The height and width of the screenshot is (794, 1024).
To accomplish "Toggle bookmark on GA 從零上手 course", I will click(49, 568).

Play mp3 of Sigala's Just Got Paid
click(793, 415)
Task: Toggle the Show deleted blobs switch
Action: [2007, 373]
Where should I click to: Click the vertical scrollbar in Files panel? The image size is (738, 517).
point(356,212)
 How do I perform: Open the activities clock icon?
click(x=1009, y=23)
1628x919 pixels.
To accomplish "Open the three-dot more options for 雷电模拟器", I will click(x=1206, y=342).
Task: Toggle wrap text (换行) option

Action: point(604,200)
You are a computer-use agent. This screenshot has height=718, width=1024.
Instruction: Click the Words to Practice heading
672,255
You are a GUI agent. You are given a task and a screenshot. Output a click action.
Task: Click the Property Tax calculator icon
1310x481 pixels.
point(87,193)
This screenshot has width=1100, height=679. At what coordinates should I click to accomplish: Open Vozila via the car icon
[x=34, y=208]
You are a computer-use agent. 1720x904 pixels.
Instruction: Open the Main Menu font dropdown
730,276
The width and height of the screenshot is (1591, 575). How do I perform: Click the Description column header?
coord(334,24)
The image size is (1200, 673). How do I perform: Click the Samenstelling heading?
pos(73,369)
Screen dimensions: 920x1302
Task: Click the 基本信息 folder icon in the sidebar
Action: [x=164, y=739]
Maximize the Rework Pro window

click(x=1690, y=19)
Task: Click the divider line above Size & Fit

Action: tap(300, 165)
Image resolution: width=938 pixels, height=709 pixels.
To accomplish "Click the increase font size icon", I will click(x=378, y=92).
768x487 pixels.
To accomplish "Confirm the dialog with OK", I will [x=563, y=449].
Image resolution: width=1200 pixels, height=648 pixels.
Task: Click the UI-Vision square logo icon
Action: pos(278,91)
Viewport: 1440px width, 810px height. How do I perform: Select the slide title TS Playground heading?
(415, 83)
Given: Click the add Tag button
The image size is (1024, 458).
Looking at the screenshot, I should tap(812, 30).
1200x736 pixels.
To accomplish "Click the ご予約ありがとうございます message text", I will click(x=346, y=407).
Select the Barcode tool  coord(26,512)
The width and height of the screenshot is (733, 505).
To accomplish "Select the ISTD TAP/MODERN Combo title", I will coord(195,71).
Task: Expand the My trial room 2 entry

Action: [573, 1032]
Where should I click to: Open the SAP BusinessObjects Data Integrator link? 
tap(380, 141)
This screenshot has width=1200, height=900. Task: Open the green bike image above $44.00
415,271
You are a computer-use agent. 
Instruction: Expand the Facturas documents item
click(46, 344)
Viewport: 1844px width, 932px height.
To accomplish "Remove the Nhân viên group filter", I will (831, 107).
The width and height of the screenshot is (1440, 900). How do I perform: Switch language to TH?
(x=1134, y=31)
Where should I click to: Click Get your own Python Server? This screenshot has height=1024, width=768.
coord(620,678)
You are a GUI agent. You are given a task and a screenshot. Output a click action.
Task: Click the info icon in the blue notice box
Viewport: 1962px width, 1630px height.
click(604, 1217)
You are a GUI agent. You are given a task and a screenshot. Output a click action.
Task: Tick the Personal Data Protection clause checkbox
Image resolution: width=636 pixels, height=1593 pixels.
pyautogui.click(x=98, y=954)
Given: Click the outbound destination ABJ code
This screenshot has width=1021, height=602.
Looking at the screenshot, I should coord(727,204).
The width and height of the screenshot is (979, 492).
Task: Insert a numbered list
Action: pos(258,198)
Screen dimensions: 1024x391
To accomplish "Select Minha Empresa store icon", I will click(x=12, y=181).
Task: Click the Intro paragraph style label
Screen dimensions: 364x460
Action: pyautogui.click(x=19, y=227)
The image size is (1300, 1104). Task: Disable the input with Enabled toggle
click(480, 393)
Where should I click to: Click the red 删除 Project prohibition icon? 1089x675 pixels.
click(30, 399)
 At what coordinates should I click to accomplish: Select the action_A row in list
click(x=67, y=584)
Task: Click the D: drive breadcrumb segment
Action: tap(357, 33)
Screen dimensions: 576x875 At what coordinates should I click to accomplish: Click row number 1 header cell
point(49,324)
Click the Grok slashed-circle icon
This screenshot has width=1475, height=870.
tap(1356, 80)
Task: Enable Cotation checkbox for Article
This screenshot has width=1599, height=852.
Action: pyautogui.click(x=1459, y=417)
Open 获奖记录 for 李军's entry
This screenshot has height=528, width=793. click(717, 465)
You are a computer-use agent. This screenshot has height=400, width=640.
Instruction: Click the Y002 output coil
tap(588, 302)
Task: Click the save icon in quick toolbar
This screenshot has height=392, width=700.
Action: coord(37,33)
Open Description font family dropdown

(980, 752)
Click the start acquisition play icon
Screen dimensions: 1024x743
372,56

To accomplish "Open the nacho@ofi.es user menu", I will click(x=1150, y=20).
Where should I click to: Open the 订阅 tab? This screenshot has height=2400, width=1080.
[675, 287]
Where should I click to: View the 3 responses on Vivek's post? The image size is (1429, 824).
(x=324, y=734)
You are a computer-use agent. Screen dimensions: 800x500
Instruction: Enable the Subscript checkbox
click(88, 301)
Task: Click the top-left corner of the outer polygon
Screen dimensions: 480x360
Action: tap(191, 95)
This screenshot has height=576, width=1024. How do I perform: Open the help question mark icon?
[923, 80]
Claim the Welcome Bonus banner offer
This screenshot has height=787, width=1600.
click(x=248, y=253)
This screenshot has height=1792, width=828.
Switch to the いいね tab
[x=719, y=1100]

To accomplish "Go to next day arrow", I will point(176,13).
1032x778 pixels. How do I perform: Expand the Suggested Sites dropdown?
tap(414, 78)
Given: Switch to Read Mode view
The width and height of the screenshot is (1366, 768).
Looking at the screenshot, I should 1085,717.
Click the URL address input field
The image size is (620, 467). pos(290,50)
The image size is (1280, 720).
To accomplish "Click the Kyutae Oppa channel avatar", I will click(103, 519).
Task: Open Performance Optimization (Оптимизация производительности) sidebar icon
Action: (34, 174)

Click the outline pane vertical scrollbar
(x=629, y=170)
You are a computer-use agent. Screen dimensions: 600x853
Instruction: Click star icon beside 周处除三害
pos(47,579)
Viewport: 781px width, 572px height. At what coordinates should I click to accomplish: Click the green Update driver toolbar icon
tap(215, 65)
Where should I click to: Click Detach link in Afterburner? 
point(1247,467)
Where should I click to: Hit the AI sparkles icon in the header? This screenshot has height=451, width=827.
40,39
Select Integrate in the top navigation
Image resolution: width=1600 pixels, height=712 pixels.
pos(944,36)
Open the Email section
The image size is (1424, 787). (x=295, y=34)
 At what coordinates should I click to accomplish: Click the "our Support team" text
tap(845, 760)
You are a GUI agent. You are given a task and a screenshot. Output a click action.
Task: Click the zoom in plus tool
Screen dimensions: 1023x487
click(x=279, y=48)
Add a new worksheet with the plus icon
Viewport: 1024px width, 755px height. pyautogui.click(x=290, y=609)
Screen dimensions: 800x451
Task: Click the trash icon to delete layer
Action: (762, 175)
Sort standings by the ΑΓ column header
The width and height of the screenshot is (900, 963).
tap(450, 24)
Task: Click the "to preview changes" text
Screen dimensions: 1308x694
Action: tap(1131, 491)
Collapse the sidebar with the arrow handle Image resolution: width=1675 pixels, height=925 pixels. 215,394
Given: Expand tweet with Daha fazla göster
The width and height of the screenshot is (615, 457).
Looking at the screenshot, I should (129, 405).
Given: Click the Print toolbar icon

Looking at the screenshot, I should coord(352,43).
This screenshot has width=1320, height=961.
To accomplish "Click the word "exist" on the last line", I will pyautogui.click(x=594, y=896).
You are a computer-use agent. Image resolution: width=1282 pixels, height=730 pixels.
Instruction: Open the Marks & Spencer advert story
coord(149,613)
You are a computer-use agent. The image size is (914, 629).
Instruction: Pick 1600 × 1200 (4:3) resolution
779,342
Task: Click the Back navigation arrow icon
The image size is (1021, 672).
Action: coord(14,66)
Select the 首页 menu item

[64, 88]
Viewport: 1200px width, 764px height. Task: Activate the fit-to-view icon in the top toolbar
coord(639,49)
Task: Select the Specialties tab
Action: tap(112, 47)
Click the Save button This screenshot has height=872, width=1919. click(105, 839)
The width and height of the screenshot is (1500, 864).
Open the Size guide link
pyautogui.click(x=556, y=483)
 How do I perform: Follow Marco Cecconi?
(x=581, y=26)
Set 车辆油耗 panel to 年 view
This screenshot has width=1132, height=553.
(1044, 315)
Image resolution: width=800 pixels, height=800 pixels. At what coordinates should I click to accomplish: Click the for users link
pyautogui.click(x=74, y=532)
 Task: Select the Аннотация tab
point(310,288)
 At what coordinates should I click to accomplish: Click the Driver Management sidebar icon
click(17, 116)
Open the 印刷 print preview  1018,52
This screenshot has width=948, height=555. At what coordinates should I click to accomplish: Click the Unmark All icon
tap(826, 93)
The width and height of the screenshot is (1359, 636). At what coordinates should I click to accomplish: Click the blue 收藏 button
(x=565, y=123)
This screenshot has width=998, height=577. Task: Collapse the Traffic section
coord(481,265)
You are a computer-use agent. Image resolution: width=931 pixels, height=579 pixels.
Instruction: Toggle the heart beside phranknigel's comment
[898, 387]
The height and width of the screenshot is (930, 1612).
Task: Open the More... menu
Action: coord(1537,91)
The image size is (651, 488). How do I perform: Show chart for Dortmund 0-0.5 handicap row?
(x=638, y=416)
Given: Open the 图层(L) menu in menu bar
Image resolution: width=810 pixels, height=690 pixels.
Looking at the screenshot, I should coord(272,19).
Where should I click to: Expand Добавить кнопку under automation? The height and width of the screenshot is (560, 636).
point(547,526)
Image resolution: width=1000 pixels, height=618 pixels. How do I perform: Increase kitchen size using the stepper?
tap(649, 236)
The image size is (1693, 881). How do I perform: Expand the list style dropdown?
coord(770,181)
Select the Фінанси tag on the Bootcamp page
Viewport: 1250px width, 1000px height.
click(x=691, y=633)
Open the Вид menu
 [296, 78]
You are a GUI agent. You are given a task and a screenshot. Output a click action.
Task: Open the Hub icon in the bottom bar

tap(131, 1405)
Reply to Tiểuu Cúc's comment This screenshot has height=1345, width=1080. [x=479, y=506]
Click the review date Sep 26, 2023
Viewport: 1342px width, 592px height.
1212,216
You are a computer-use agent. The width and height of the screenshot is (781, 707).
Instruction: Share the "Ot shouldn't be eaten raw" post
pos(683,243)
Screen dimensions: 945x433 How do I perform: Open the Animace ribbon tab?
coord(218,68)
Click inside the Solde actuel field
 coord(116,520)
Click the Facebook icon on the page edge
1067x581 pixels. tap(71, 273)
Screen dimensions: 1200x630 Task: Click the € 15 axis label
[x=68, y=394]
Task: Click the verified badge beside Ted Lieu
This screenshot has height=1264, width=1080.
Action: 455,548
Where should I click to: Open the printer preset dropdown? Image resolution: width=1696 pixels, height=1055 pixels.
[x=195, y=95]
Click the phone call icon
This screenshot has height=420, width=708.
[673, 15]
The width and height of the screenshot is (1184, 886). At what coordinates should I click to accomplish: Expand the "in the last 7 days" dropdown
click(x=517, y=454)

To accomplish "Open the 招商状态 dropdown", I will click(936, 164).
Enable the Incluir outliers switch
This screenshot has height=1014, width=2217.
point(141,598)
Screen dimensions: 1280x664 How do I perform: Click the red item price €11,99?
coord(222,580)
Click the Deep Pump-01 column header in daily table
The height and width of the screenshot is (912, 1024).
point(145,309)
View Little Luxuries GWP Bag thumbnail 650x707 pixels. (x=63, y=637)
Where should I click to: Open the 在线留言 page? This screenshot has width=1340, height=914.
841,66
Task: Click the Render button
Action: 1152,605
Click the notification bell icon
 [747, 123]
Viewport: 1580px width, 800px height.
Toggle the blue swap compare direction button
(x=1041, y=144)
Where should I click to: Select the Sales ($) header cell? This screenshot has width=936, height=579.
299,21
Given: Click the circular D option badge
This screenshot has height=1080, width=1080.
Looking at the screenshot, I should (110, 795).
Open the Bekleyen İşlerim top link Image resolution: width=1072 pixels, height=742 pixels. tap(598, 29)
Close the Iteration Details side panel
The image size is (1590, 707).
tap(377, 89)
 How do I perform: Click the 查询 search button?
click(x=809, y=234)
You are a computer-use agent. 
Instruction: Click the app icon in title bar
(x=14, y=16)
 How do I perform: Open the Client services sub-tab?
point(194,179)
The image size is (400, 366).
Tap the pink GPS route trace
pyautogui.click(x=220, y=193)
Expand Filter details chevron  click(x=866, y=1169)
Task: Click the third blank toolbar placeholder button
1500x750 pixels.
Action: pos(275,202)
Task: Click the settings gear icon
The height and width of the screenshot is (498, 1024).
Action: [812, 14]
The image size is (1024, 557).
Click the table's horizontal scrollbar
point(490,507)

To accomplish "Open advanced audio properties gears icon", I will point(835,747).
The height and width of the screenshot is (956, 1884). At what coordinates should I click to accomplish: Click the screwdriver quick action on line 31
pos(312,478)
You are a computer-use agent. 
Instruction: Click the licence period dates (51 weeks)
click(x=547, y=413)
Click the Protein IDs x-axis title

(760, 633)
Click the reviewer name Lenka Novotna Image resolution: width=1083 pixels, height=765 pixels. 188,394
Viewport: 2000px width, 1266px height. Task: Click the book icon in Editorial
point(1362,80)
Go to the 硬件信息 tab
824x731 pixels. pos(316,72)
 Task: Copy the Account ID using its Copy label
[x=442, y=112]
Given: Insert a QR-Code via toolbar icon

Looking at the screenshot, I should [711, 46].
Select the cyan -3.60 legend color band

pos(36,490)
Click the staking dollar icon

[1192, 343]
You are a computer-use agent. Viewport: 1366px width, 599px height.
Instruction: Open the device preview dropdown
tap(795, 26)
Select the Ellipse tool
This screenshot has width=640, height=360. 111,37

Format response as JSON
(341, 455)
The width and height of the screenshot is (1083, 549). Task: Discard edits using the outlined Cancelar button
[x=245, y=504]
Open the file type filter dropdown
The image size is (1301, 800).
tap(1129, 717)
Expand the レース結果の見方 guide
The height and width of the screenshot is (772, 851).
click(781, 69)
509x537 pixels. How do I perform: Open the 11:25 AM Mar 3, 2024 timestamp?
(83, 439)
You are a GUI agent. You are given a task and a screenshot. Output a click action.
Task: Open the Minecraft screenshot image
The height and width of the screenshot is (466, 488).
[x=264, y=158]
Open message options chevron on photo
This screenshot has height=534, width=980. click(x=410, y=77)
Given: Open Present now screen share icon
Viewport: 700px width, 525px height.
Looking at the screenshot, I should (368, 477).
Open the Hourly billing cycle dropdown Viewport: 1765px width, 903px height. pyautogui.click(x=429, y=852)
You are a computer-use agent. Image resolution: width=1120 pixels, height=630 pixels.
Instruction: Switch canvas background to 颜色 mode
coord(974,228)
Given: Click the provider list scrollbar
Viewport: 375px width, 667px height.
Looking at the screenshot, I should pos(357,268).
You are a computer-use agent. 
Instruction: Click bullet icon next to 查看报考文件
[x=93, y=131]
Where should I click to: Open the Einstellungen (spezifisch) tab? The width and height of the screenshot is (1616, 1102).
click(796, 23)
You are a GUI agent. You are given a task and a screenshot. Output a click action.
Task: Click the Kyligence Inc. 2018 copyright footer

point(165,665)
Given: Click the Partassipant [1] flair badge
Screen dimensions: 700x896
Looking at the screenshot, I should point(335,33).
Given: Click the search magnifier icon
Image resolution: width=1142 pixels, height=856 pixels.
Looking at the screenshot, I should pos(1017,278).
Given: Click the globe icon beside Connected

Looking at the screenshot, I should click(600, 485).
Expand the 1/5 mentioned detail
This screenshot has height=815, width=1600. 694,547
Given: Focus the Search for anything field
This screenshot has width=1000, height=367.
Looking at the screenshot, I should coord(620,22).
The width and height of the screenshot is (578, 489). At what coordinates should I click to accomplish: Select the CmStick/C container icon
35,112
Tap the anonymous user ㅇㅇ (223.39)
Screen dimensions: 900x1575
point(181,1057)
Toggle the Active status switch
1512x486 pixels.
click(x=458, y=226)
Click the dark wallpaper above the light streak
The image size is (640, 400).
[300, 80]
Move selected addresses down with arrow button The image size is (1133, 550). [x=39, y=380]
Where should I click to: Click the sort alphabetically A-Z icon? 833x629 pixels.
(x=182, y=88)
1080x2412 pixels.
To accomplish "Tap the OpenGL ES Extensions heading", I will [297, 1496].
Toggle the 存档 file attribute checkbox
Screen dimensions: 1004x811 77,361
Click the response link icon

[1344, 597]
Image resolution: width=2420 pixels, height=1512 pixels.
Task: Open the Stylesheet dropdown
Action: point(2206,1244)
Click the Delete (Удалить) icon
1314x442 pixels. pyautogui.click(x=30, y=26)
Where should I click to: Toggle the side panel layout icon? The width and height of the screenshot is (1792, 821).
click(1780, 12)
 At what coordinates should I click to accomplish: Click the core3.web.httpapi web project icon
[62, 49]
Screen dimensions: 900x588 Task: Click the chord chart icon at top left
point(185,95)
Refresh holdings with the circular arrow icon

---

> [Problem to solve]:
For the string "arrow", go line by line through the material and copy every line that has it.

> [Written solution]:
To accomplish "Go to next day arrow", I will point(176,13).
Collapse the sidebar with the arrow handle Image resolution: width=1675 pixels, height=925 pixels. 215,394
Task: Click the Back navigation arrow icon
Move selected addresses down with arrow button The image size is (1133, 550). [x=39, y=380]
Refresh holdings with the circular arrow icon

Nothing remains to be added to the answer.